(Stored records)

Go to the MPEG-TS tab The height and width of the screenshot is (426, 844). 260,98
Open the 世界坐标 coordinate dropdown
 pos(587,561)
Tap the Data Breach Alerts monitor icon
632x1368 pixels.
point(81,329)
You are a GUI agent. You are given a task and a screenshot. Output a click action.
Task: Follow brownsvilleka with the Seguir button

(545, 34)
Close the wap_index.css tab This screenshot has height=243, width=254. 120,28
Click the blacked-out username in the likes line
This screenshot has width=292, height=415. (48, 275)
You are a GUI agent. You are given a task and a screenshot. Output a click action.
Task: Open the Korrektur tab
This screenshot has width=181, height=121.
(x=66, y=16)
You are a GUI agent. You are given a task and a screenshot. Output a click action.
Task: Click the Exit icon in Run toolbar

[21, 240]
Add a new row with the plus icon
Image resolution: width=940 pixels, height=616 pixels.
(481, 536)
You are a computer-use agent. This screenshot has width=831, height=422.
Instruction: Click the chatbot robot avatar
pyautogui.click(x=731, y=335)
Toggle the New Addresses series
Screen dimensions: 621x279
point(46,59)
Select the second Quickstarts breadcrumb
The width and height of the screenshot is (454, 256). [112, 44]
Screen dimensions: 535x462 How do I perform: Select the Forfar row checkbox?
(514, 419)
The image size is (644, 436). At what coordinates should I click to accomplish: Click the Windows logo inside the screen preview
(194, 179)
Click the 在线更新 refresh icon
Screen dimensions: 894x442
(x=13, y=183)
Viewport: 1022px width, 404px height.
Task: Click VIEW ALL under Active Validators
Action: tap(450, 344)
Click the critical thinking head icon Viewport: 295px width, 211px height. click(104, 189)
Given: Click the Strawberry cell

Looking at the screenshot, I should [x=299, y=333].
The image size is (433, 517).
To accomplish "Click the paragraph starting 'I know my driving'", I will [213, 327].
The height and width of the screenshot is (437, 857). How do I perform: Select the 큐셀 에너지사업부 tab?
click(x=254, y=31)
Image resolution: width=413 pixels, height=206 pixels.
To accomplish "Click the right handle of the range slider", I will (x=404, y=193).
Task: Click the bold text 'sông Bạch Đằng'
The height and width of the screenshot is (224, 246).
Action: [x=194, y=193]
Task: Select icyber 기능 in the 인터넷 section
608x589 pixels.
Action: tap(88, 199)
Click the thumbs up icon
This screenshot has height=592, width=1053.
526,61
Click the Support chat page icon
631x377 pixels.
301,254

▶ [EXERCISE AIM] Print every line of the records exactly. Omit nothing.

▶ [TASK SOLUTION]
Go to the MPEG-TS tab The height and width of the screenshot is (426, 844). 260,98
Open the 世界坐标 coordinate dropdown
 pos(587,561)
Tap the Data Breach Alerts monitor icon
632x1368 pixels.
point(81,329)
You are a GUI agent. You are given a task and a screenshot. Output a click action.
Task: Follow brownsvilleka with the Seguir button

(545, 34)
Close the wap_index.css tab This screenshot has height=243, width=254. 120,28
Click the blacked-out username in the likes line
This screenshot has width=292, height=415. (48, 275)
You are a GUI agent. You are given a task and a screenshot. Output a click action.
Task: Open the Korrektur tab
This screenshot has width=181, height=121.
(x=66, y=16)
You are a GUI agent. You are given a task and a screenshot. Output a click action.
Task: Click the Exit icon in Run toolbar

[21, 240]
Add a new row with the plus icon
Image resolution: width=940 pixels, height=616 pixels.
(481, 536)
You are a computer-use agent. This screenshot has width=831, height=422.
Instruction: Click the chatbot robot avatar
pyautogui.click(x=731, y=335)
Toggle the New Addresses series
Screen dimensions: 621x279
point(46,59)
Select the second Quickstarts breadcrumb
The width and height of the screenshot is (454, 256). [112, 44]
Screen dimensions: 535x462 How do I perform: Select the Forfar row checkbox?
(514, 419)
The image size is (644, 436). At what coordinates should I click to accomplish: Click the Windows logo inside the screen preview
(194, 179)
Click the 在线更新 refresh icon
Screen dimensions: 894x442
(x=13, y=183)
Viewport: 1022px width, 404px height.
Task: Click VIEW ALL under Active Validators
Action: tap(450, 344)
Click the critical thinking head icon Viewport: 295px width, 211px height. click(104, 189)
Given: Click the Strawberry cell

Looking at the screenshot, I should [x=299, y=333].
The image size is (433, 517).
To accomplish "Click the paragraph starting 'I know my driving'", I will [213, 327].
The height and width of the screenshot is (437, 857). How do I perform: Select the 큐셀 에너지사업부 tab?
click(x=254, y=31)
Image resolution: width=413 pixels, height=206 pixels.
To accomplish "Click the right handle of the range slider", I will (x=404, y=193).
Task: Click the bold text 'sông Bạch Đằng'
The height and width of the screenshot is (224, 246).
Action: [x=194, y=193]
Task: Select icyber 기능 in the 인터넷 section
608x589 pixels.
Action: tap(88, 199)
Click the thumbs up icon
This screenshot has height=592, width=1053.
526,61
Click the Support chat page icon
631x377 pixels.
301,254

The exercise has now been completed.